Work instruction:
Set down each entry below exactly as written, keeping the pictures out.
***** Given information
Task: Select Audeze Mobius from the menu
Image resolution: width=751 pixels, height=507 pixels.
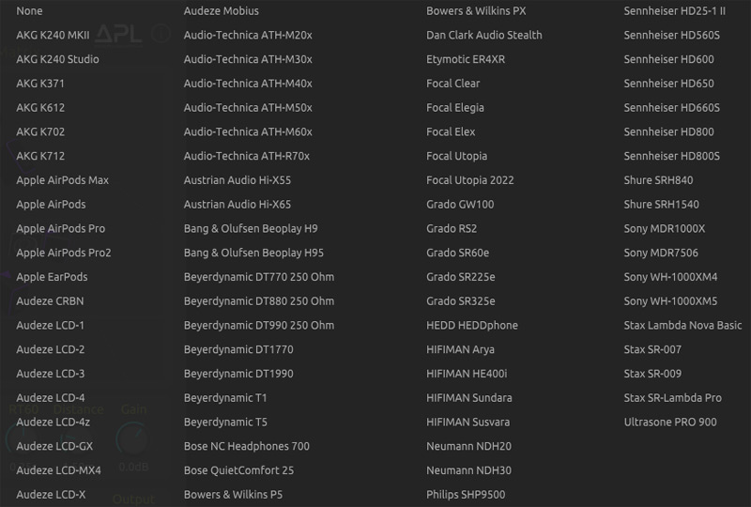Action: pos(221,11)
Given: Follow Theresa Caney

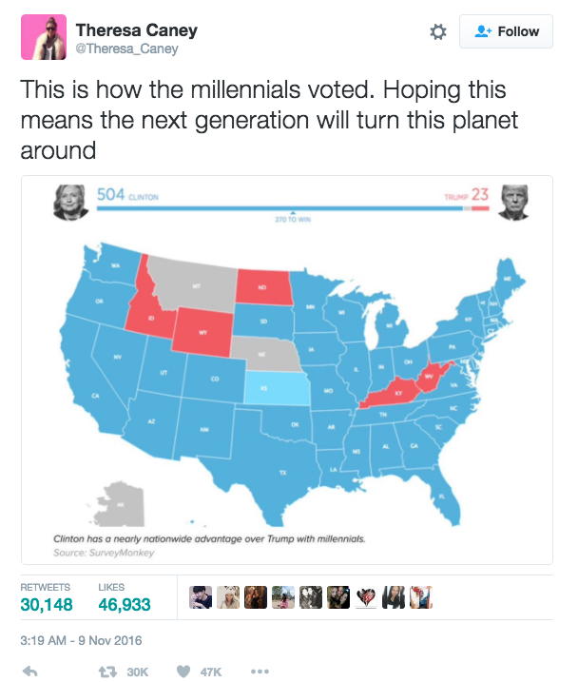Looking at the screenshot, I should [x=506, y=31].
**********
Solution:
Task: Select Audeze Mobius from the menu
Image resolution: width=751 pixels, height=507 pixels.
Action: pos(221,11)
Given: Follow Theresa Caney

Looking at the screenshot, I should [x=506, y=31].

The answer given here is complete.